You could say the finished product is a real ‘Marvel’. “For the bike’s look, I’ve got my son to thank,” says Trooper Lu’s Justin Chisholm. “He loves ‘The Captain’ and I love trackers. So I thought we should build a Captain America flat-track bike. Then I saw a Shark Helmet design that really crystallised the look for me. The rest was easy.”
What’s it based on?
Launched in 2013, Yamaha’s three cylinder, 850cc, 115hp MT-09 has been designed from the ground up as a custom-friendly bike, so Justin’s choice to go with one was a no-brainer. Like its brethren from other makers, the bike has been designed with its parts-swapping abilities built in.

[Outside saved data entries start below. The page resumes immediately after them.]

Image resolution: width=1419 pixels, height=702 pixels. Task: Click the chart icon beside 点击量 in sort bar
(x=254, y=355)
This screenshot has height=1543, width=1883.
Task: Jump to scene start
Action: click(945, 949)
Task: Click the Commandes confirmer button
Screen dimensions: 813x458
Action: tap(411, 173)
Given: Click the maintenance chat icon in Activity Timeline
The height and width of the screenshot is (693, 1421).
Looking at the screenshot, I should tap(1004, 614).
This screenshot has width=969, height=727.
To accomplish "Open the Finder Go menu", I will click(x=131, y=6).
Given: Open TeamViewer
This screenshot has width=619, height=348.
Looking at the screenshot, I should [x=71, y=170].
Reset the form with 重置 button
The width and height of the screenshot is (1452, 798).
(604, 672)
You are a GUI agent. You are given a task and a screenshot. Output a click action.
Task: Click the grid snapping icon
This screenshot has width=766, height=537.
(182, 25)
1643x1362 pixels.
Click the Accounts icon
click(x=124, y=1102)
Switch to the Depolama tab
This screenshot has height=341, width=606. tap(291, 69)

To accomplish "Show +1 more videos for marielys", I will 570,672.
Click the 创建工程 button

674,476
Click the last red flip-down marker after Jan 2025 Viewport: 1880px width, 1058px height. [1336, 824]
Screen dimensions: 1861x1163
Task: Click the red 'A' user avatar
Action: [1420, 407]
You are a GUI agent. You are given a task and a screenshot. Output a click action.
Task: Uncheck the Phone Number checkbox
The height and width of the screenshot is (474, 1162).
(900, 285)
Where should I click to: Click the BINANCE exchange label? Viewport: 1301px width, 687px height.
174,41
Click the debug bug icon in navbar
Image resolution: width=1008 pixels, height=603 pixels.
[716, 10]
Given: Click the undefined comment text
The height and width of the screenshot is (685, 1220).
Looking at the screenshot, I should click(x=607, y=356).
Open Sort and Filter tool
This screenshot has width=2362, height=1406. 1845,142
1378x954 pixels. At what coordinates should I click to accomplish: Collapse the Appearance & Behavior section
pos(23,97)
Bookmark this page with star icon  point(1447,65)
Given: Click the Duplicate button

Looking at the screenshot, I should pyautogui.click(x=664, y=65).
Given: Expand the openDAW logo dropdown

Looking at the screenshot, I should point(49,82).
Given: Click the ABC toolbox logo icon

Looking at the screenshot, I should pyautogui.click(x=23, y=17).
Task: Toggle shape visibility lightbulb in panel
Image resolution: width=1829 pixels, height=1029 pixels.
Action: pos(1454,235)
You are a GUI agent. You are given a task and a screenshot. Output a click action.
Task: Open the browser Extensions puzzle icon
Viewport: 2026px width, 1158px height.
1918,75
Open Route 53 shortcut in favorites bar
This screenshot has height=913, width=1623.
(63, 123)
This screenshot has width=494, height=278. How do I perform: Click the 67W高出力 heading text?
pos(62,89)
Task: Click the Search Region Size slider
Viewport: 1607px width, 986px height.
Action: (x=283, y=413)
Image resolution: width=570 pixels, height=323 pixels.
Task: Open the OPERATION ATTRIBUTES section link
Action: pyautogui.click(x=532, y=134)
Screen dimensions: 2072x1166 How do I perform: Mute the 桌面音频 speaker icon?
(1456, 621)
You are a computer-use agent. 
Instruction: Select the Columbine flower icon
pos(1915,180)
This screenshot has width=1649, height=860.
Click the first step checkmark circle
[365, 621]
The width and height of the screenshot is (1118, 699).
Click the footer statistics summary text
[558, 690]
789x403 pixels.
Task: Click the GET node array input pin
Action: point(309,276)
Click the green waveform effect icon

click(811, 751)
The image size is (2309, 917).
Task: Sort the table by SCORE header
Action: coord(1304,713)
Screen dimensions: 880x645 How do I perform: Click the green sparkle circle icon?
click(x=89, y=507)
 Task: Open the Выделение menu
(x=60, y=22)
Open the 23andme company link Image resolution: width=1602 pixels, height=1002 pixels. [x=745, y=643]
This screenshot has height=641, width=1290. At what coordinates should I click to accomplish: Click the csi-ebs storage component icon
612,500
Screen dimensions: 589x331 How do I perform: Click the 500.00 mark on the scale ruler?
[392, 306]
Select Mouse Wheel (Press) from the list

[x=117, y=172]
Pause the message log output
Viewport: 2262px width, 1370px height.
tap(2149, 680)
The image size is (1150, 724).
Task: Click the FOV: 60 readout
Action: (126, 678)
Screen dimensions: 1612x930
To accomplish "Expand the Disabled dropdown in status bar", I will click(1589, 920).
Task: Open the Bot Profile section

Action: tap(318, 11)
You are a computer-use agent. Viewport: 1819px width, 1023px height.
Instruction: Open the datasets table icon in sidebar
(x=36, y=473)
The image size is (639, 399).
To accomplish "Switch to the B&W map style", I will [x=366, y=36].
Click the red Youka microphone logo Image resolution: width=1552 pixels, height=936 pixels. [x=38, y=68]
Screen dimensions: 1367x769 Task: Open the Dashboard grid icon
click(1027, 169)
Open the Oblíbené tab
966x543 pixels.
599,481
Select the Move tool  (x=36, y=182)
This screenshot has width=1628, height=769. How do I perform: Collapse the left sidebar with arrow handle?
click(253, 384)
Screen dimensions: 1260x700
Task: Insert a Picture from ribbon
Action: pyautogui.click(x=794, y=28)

“I wanted to base it on the MT-09 platform, as it just ticks so many boxes. And look at the bikes that are already out: there’s the Tracer and the XSR900, too. It’s clear that the platform can do plenty of cool things.” And like Captain America, the MT is easy to get on with, but is also a force to be reckoned with when it’s go time.
Justin points out Dave McKenna’s turbo MT-09 as an example of the platform’s strength, too. “He doesn’t hold back, and the bike’s making some serious power. Still, it’s never missed a beat,” he says.
What has it got?
Justin’s first stop on his custom bike journey was the shocks. A Mupo unit with a remote preload and full adjustability was added out the back. Likewise, a Mupo fork cartridge replacement was slipped in up front. Keeping them both road-side down are brand new Pirelli MT60 tyres, with a carbon guard over the pointy end.
Next up was a very nice (and very high) Akrapovič pipe, which we are happy to report sounded amazing on the track. Updates to the bike’s command centre include Pazzo levers, CRG mirrors, and Rizoma Lux grips, indicators and fluid reservoirs. There’s also some Cycra handguards, too. But the big changes here are the crossbar tie for that all-important dirtbike look, and the GPR radial steering damper.
Those that are keen of eye will also notice the Sato frame sliders. Keeping them company is a custom seat by CCU Upholstery, who Justin uses for all Trooper Lu’s work. And of course, there’s the custom paint. ‘We only work with Collide-a-Scope in Hornsby. They are the best in Sydney,’ he says.
What was tricky?
Clearly, the best bit about customising bikes is the fact that the sky’s the limit. Want pink sequins on the tank? Done. Fancy six foot pipes out the back? Easy. But it’s when you have to limit yourself with a build by setting some boundaries that things can get really interesting.
“The hard part for this build was making sure that the items or mods were accessible for the customers,” notes Justin. “For example, I wanted to modify the rear subframe to change up the look. I was also thinking about some custom scoops around the lower tank area. But the issue is, that would defeat the bike’s overall ‘off the shelf’ purpose. The whole idea is for it to be here in the shop so people can look, touch and feel the options available – it lets them decide what they might like for their own bikes.”
Justin says that he’s in the planning stages for a new XSR700 build. With a full fairing on order, it’s looking like it will be a tribute to some of the classic Yamaha racers of old. “I want to go wild on this one and show everyone what we can really do. We want to prove we can do more. We are lucky though, as we get a lot of support from the motorcycling community no matter what we build. And in the end, that is what’s really important to us.” Couldn’t have said it better ourselves, Justin.